▸ **Stated exercise**:
Pull out the lines of the listing below word for word, starting at the line that contains "The height and" and ending at the line that contains "center [157, 374].", both included.

▸ **Data**:
⟨

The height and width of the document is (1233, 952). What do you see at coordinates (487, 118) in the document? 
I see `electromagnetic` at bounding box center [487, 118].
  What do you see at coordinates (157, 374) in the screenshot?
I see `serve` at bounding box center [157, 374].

⟩
⟨

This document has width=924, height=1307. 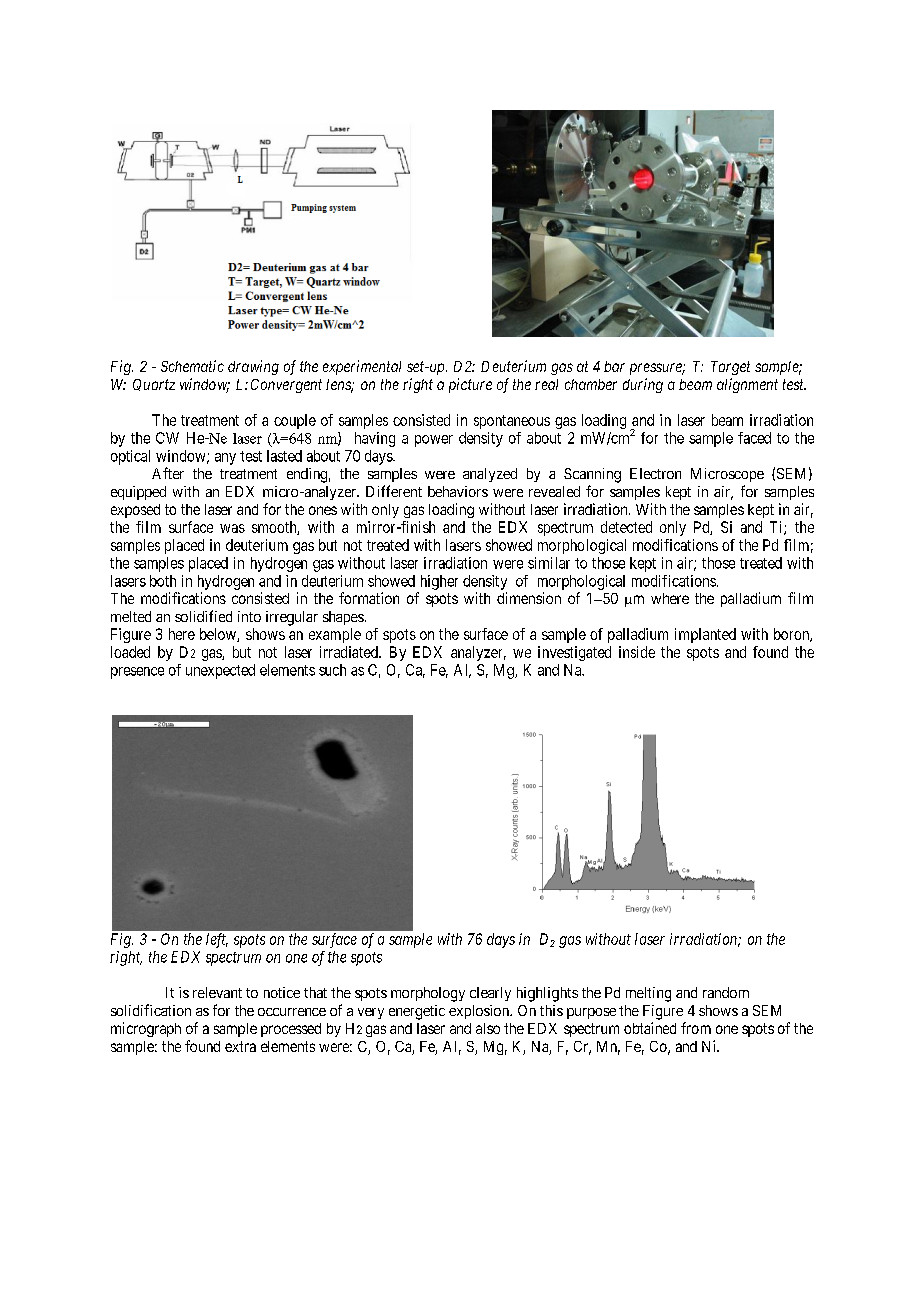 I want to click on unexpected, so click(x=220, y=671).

⟩
⟨

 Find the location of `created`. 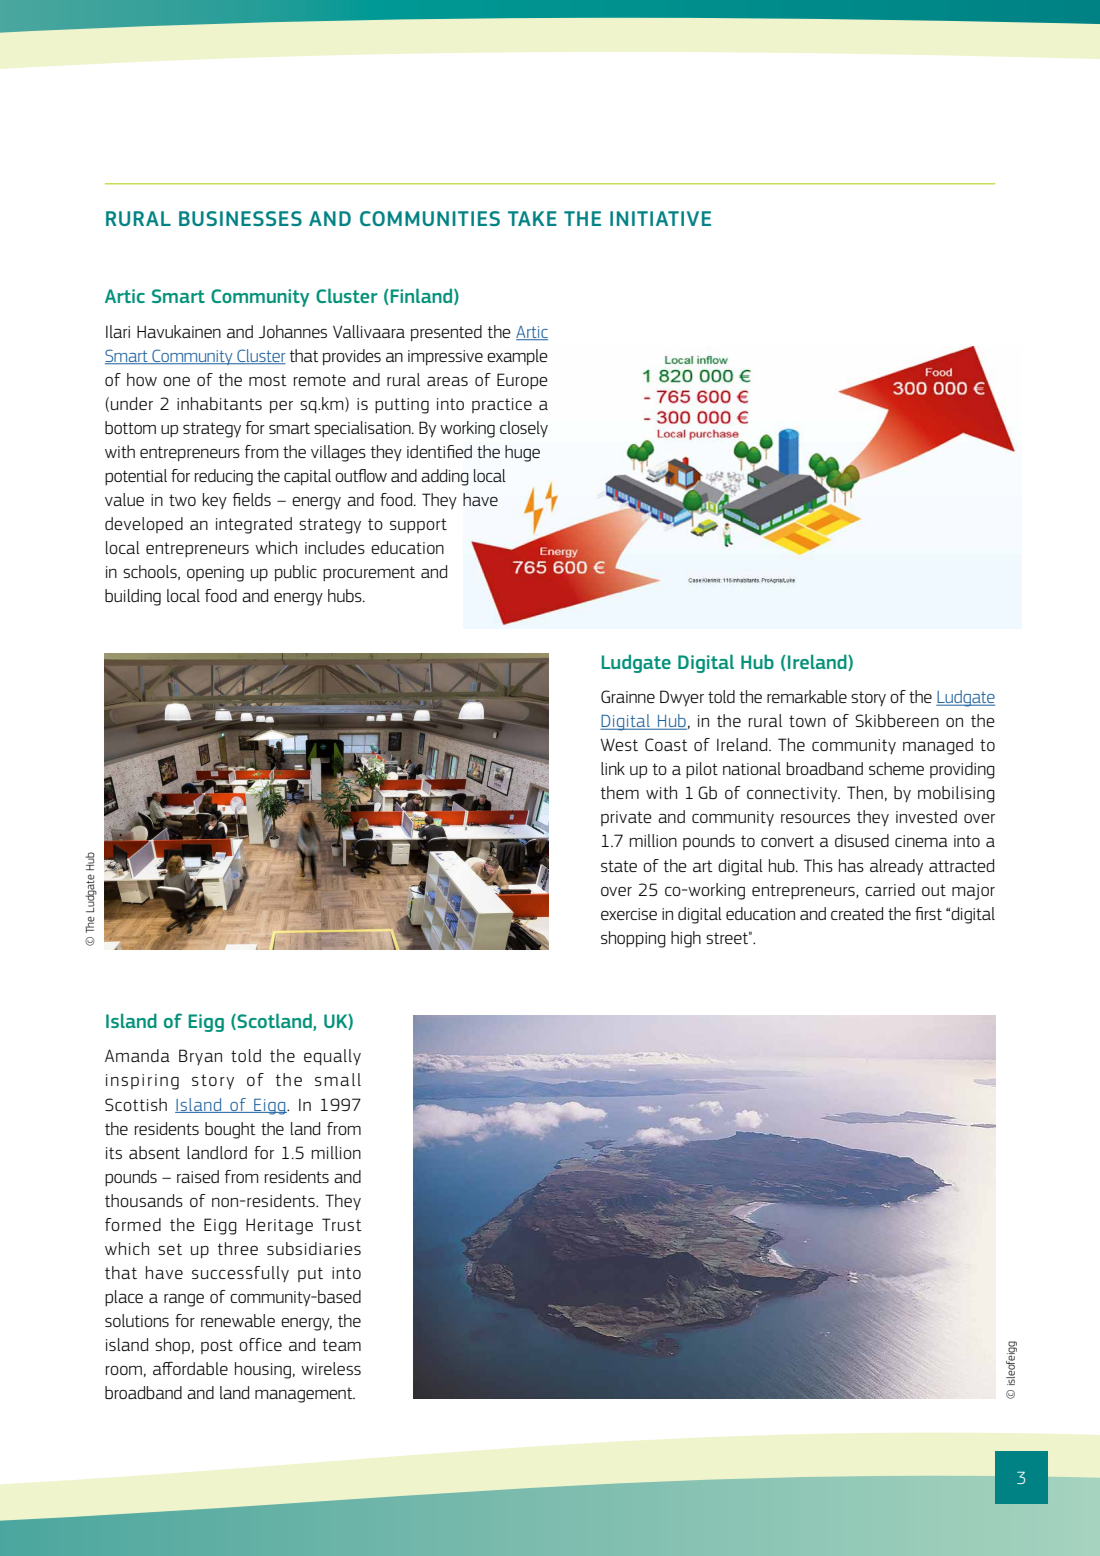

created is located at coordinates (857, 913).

⟩

▸ **Final result**:
The height and width of the document is (1233, 952). What do you see at coordinates (487, 118) in the document? 
I see `electromagnetic` at bounding box center [487, 118].
  What do you see at coordinates (157, 374) in the screenshot?
I see `serve` at bounding box center [157, 374].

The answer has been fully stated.